[Source material — start]

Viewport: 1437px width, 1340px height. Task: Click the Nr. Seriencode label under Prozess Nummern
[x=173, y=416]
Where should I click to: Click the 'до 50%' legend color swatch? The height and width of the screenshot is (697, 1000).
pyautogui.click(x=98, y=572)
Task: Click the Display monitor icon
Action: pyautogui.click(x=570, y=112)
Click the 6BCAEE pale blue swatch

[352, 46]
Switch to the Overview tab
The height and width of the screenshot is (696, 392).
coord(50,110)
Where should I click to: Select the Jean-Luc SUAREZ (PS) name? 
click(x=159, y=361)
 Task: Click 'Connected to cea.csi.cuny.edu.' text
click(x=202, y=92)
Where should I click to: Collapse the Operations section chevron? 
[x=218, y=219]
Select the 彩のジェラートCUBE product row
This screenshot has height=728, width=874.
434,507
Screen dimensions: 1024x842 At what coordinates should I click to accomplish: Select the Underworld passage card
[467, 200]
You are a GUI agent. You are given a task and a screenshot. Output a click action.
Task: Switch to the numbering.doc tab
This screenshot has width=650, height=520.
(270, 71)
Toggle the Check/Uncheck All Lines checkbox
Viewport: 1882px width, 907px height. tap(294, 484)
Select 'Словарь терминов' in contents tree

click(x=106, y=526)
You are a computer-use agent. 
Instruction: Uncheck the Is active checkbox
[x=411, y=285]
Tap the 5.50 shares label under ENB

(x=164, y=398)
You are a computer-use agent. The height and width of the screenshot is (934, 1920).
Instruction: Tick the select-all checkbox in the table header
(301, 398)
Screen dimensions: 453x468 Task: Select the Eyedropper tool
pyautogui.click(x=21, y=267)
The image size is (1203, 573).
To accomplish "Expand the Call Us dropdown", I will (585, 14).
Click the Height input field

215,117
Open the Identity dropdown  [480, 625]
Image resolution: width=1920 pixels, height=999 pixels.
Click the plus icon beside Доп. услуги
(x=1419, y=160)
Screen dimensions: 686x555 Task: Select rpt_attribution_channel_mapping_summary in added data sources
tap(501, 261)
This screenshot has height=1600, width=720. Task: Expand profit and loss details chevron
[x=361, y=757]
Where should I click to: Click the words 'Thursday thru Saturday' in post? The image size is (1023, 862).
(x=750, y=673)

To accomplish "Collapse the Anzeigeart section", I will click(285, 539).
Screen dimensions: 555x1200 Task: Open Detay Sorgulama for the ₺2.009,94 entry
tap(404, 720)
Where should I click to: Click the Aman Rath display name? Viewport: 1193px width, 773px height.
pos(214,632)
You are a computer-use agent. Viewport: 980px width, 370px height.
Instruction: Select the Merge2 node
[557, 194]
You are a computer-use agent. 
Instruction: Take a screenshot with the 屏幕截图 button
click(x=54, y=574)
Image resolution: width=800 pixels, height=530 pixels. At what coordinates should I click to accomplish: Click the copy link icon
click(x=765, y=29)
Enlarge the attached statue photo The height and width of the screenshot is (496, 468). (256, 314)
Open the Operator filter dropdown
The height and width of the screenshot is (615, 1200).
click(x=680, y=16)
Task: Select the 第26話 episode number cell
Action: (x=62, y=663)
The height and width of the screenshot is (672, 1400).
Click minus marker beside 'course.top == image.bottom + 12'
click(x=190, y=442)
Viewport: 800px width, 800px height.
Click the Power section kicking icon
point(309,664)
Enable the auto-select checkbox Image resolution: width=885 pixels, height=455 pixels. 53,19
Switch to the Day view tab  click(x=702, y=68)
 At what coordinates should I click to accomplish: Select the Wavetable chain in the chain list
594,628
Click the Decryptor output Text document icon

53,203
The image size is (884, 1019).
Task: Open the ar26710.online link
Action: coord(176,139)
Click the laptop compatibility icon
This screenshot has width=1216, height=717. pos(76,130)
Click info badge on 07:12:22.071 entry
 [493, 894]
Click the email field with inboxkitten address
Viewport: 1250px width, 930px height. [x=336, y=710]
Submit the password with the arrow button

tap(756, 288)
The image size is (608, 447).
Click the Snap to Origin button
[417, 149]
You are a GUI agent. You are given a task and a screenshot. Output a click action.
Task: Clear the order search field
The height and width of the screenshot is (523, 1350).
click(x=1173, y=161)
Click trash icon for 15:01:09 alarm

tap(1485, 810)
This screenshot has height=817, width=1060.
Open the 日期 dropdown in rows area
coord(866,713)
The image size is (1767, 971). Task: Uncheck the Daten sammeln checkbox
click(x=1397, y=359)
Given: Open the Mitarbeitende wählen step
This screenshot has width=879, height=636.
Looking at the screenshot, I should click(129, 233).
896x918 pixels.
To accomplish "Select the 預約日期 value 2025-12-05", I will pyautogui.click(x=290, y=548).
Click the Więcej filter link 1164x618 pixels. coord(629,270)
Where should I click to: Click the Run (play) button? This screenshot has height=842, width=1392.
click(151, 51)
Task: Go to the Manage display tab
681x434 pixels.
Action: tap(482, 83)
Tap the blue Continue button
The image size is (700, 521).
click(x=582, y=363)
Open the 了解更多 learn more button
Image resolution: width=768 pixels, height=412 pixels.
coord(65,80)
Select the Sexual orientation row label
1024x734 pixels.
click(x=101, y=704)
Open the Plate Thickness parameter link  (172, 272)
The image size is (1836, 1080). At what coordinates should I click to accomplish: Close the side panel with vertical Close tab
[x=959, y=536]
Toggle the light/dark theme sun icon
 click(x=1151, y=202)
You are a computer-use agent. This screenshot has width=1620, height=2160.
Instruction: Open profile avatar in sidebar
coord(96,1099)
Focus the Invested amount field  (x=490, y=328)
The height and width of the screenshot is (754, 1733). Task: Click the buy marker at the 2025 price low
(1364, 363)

[Source material — finish]

• Aim of the task
Print out all of the records above, word for word.

• Output for this task
Viewport: 1437px width, 1340px height. Task: Click the Nr. Seriencode label under Prozess Nummern
[x=173, y=416]
Where should I click to: Click the 'до 50%' legend color swatch? The height and width of the screenshot is (697, 1000).
pyautogui.click(x=98, y=572)
Task: Click the Display monitor icon
Action: pyautogui.click(x=570, y=112)
Click the 6BCAEE pale blue swatch

[352, 46]
Switch to the Overview tab
The height and width of the screenshot is (696, 392).
coord(50,110)
Where should I click to: Select the Jean-Luc SUAREZ (PS) name? 
click(x=159, y=361)
 Task: Click 'Connected to cea.csi.cuny.edu.' text
click(x=202, y=92)
Where should I click to: Collapse the Operations section chevron? 
[x=218, y=219]
Select the 彩のジェラートCUBE product row
This screenshot has height=728, width=874.
434,507
Screen dimensions: 1024x842 At what coordinates should I click to accomplish: Select the Underworld passage card
[467, 200]
You are a GUI agent. You are given a task and a screenshot. Output a click action.
Task: Switch to the numbering.doc tab
This screenshot has width=650, height=520.
(270, 71)
Toggle the Check/Uncheck All Lines checkbox
Viewport: 1882px width, 907px height. tap(294, 484)
Select 'Словарь терминов' in contents tree

click(x=106, y=526)
You are a computer-use agent. 
Instruction: Uncheck the Is active checkbox
[x=411, y=285]
Tap the 5.50 shares label under ENB

(x=164, y=398)
You are a computer-use agent. The height and width of the screenshot is (934, 1920).
Instruction: Tick the select-all checkbox in the table header
(301, 398)
Screen dimensions: 453x468 Task: Select the Eyedropper tool
pyautogui.click(x=21, y=267)
The image size is (1203, 573).
To accomplish "Expand the Call Us dropdown", I will (585, 14).
Click the Height input field

215,117
Open the Identity dropdown  [480, 625]
Image resolution: width=1920 pixels, height=999 pixels.
Click the plus icon beside Доп. услуги
(x=1419, y=160)
Screen dimensions: 686x555 Task: Select rpt_attribution_channel_mapping_summary in added data sources
tap(501, 261)
This screenshot has height=1600, width=720. Task: Expand profit and loss details chevron
[x=361, y=757]
Where should I click to: Click the words 'Thursday thru Saturday' in post? The image size is (1023, 862).
(x=750, y=673)

To accomplish "Collapse the Anzeigeart section", I will click(285, 539).
Screen dimensions: 555x1200 Task: Open Detay Sorgulama for the ₺2.009,94 entry
tap(404, 720)
Where should I click to: Click the Aman Rath display name? Viewport: 1193px width, 773px height.
pos(214,632)
You are a computer-use agent. Viewport: 980px width, 370px height.
Instruction: Select the Merge2 node
[557, 194]
You are a computer-use agent. 
Instruction: Take a screenshot with the 屏幕截图 button
click(x=54, y=574)
Image resolution: width=800 pixels, height=530 pixels. At what coordinates should I click to accomplish: Click the copy link icon
click(x=765, y=29)
Enlarge the attached statue photo The height and width of the screenshot is (496, 468). (256, 314)
Open the Operator filter dropdown
The height and width of the screenshot is (615, 1200).
click(x=680, y=16)
Task: Select the 第26話 episode number cell
Action: (x=62, y=663)
The height and width of the screenshot is (672, 1400).
Click minus marker beside 'course.top == image.bottom + 12'
click(x=190, y=442)
Viewport: 800px width, 800px height.
Click the Power section kicking icon
point(309,664)
Enable the auto-select checkbox Image resolution: width=885 pixels, height=455 pixels. 53,19
Switch to the Day view tab  click(x=702, y=68)
 At what coordinates should I click to accomplish: Select the Wavetable chain in the chain list
594,628
Click the Decryptor output Text document icon

53,203
The image size is (884, 1019).
Task: Open the ar26710.online link
Action: coord(176,139)
Click the laptop compatibility icon
This screenshot has width=1216, height=717. pos(76,130)
Click info badge on 07:12:22.071 entry
 [493, 894]
Click the email field with inboxkitten address
Viewport: 1250px width, 930px height. [x=336, y=710]
Submit the password with the arrow button

tap(756, 288)
The image size is (608, 447).
Click the Snap to Origin button
[417, 149]
You are a GUI agent. You are given a task and a screenshot. Output a click action.
Task: Clear the order search field
The height and width of the screenshot is (523, 1350).
click(x=1173, y=161)
Click trash icon for 15:01:09 alarm

tap(1485, 810)
This screenshot has height=817, width=1060.
Open the 日期 dropdown in rows area
coord(866,713)
The image size is (1767, 971). Task: Uncheck the Daten sammeln checkbox
click(x=1397, y=359)
Given: Open the Mitarbeitende wählen step
This screenshot has width=879, height=636.
Looking at the screenshot, I should click(129, 233).
896x918 pixels.
To accomplish "Select the 預約日期 value 2025-12-05", I will pyautogui.click(x=290, y=548).
Click the Więcej filter link 1164x618 pixels. coord(629,270)
Where should I click to: Click the Run (play) button? This screenshot has height=842, width=1392.
click(151, 51)
Task: Go to the Manage display tab
681x434 pixels.
Action: tap(482, 83)
Tap the blue Continue button
The image size is (700, 521).
click(x=582, y=363)
Open the 了解更多 learn more button
Image resolution: width=768 pixels, height=412 pixels.
coord(65,80)
Select the Sexual orientation row label
1024x734 pixels.
click(x=101, y=704)
Open the Plate Thickness parameter link  (172, 272)
The image size is (1836, 1080). At what coordinates should I click to accomplish: Close the side panel with vertical Close tab
[x=959, y=536]
Toggle the light/dark theme sun icon
 click(x=1151, y=202)
You are a computer-use agent. This screenshot has width=1620, height=2160.
Instruction: Open profile avatar in sidebar
coord(96,1099)
Focus the Invested amount field  (x=490, y=328)
The height and width of the screenshot is (754, 1733). Task: Click the buy marker at the 2025 price low
(1364, 363)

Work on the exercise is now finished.